仙台市中心部に老朽化したビルの建て替えなどを促すプロジェクトの第1号となる複合ビルが完成しました。次世代放射光施設「ナノテラス」と連携した設備も整っていて、2024年3月のグランドオープンが予定されています。

仙台市青葉区中央4丁目に完成したのは、「アーバンネット仙台中央ビル」です。竣工式には、関係者が出席し神事を行って建物の安全や今後の街の活性化を祈願しました。

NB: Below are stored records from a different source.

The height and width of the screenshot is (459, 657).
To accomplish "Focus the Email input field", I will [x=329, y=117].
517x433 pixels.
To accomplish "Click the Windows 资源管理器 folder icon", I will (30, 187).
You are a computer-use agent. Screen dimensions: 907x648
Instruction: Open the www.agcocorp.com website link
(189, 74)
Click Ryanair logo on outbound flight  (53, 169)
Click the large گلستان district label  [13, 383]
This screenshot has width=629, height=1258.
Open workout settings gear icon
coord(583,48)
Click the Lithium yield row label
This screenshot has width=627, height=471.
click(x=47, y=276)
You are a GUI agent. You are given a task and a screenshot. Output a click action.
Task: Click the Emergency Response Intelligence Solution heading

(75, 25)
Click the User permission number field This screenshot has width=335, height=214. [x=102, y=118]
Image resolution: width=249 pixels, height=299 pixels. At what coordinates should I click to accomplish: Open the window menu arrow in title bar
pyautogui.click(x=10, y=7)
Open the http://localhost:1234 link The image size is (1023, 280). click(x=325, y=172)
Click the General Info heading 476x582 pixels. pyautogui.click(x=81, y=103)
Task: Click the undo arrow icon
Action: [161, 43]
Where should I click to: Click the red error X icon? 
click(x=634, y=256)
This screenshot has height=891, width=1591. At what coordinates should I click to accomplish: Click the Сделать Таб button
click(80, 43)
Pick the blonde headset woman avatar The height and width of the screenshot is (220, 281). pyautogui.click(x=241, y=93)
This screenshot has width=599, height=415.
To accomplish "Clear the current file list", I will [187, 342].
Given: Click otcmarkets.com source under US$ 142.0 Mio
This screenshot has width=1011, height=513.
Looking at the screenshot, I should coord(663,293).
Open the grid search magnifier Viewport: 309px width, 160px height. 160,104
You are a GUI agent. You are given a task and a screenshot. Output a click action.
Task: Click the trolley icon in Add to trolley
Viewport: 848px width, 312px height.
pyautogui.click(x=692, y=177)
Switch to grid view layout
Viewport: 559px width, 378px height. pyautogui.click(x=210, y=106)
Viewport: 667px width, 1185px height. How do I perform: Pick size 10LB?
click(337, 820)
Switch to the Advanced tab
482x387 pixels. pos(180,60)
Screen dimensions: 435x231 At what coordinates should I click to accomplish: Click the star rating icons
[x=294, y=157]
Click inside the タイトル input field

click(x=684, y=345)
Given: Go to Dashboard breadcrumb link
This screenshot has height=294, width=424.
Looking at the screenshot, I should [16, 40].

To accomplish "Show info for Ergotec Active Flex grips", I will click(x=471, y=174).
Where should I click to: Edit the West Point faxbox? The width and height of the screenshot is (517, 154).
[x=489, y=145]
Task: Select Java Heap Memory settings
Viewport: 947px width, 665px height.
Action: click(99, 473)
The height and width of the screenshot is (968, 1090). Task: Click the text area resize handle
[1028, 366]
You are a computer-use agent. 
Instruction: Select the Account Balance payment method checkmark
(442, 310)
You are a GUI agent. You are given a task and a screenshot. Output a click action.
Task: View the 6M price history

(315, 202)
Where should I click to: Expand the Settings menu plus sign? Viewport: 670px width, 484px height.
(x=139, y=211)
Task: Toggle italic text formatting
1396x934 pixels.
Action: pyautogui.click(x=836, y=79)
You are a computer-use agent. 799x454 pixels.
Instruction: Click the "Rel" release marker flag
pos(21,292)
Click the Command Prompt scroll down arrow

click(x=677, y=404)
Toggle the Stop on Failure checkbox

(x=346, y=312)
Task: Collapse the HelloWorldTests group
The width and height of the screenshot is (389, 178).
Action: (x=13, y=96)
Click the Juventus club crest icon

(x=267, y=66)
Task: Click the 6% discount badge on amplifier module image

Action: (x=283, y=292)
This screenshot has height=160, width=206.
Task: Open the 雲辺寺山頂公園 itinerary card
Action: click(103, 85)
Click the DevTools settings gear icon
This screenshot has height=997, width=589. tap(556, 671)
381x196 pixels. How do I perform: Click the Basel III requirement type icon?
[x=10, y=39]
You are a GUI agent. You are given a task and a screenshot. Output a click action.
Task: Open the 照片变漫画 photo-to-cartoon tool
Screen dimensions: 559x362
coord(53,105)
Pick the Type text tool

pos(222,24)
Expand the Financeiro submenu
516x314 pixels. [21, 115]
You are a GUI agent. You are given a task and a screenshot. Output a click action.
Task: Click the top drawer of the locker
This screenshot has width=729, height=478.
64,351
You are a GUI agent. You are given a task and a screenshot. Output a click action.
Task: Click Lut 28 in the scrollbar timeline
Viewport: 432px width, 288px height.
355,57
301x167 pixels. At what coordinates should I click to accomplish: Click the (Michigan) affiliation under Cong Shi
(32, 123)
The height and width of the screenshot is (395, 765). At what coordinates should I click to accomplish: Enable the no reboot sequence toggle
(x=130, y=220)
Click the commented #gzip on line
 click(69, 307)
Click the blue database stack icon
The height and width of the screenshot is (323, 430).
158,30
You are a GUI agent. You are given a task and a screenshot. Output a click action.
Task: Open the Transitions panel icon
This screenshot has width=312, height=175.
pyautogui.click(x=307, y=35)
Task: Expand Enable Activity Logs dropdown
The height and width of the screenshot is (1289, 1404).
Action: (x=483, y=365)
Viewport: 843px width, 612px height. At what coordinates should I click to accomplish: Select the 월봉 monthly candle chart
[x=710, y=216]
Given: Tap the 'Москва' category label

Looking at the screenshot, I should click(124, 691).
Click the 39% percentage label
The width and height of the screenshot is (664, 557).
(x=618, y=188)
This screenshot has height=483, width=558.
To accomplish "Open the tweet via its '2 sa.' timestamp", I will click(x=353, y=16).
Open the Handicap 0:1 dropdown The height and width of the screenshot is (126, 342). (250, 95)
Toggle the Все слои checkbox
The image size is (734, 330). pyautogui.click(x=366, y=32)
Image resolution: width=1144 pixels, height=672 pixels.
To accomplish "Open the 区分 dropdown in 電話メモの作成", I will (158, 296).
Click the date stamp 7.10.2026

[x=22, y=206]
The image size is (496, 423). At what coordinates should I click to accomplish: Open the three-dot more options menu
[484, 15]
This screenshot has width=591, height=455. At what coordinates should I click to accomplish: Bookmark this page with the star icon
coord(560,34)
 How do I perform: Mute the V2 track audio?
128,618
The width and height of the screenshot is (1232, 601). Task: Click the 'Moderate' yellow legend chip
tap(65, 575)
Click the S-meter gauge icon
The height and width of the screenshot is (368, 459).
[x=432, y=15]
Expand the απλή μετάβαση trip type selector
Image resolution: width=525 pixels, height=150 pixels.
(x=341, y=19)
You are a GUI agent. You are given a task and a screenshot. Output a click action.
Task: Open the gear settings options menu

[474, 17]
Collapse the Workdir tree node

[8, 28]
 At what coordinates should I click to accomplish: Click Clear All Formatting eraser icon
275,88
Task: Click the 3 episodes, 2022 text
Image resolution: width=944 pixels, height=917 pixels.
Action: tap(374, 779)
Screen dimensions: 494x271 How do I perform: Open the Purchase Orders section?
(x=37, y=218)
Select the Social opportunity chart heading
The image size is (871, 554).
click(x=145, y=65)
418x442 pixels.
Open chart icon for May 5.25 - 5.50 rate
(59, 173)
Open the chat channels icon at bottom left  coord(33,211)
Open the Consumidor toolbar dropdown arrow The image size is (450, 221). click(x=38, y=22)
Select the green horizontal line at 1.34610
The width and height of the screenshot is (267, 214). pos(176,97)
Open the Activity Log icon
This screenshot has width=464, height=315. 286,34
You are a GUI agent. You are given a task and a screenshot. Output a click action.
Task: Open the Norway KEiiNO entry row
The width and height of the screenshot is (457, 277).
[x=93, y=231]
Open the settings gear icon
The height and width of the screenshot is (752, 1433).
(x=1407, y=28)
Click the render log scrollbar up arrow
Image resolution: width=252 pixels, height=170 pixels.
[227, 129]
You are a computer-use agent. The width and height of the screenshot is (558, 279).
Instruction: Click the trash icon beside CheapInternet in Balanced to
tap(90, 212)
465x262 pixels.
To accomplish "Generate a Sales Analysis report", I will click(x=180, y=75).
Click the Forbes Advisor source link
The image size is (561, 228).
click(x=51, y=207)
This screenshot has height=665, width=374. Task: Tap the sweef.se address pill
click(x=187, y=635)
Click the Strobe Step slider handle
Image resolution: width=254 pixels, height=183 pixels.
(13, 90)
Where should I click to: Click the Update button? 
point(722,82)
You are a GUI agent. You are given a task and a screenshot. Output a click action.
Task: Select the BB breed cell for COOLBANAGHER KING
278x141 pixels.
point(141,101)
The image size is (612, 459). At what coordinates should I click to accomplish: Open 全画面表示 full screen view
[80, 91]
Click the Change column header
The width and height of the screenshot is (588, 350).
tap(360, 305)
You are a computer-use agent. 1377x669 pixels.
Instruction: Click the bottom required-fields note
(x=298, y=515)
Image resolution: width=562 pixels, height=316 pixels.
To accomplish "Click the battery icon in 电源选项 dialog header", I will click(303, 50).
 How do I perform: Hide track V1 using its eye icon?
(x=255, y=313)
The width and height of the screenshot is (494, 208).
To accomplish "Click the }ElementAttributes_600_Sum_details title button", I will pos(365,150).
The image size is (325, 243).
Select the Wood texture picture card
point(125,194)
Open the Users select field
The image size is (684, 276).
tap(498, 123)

ビルは地下1階、地上19階建てで1階には市民が自由に利用できるフリースペースが設けられ、開放的な空間となっています。また2階は、会員制の会議室や打ち合わせスペースとなっています。3階は、来年度から運用が始まる「ナノテラス」と連携したフロアです。分析室では、ナノテラスと専用の高速回線で結ぶことでほぼリアルタイムで測定結果を確認できます。仮眠室も整備され24時間態勢での研究も可能です。

大槻聡記者:
「1フロアの面積はおよそ500坪で仙台駅西口エリアでは最大級だということです」

5階から19階までの高層階はオフィスフロアとして利用されます。

NTT都市開発 辻上広志社長:
「ナノテラスとの連携によって産業の活用を促進していく機能、あるいはベンチャー企業、スタートアップ企業の育成支援という機能も持っている」

このビルは、老朽化したビルの建て替えを促す仙台市の助成制度「せんだい都心再構築プロジェクト」の初めての事例として建設されました。グランドオープンは2024年3月中旬の予定で、すでに複数の企業がテナント契約を結んでいるということです。